• EXERCISE INSTRUCTIONS: Exactly one number should make up the answer: how many lines of the listing contain the string "target".

• SUPPLIED DATA:
####
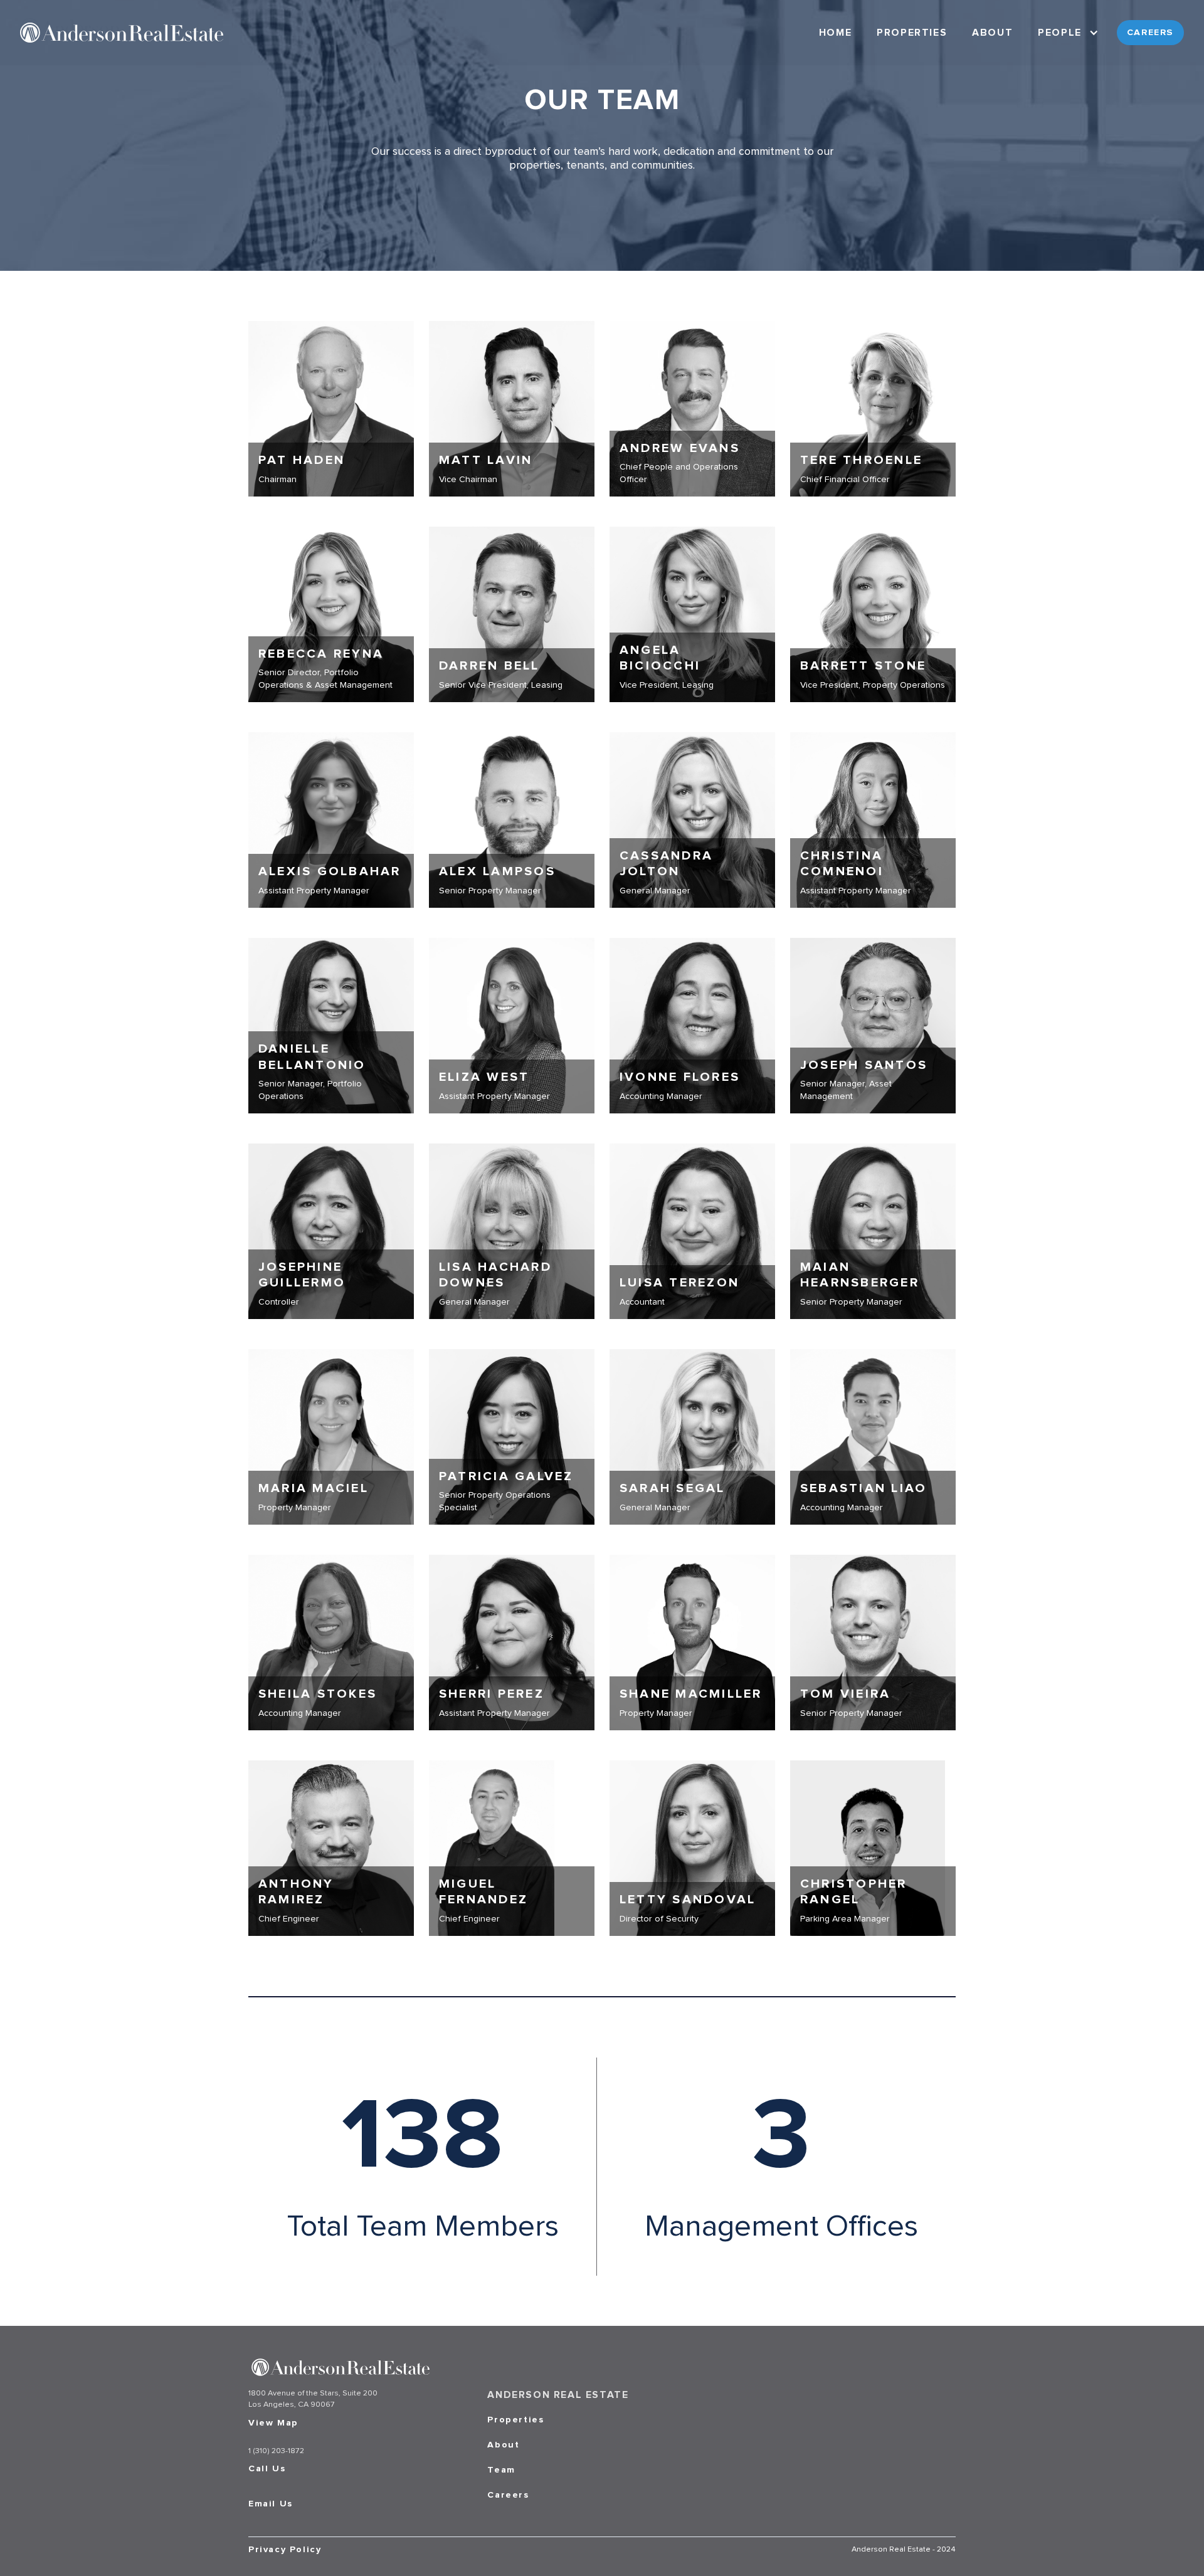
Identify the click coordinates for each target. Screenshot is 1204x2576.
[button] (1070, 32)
####
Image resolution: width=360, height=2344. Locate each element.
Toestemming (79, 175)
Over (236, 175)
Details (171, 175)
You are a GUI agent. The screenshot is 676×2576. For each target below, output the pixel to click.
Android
####
• YOUR SOLUTION: 2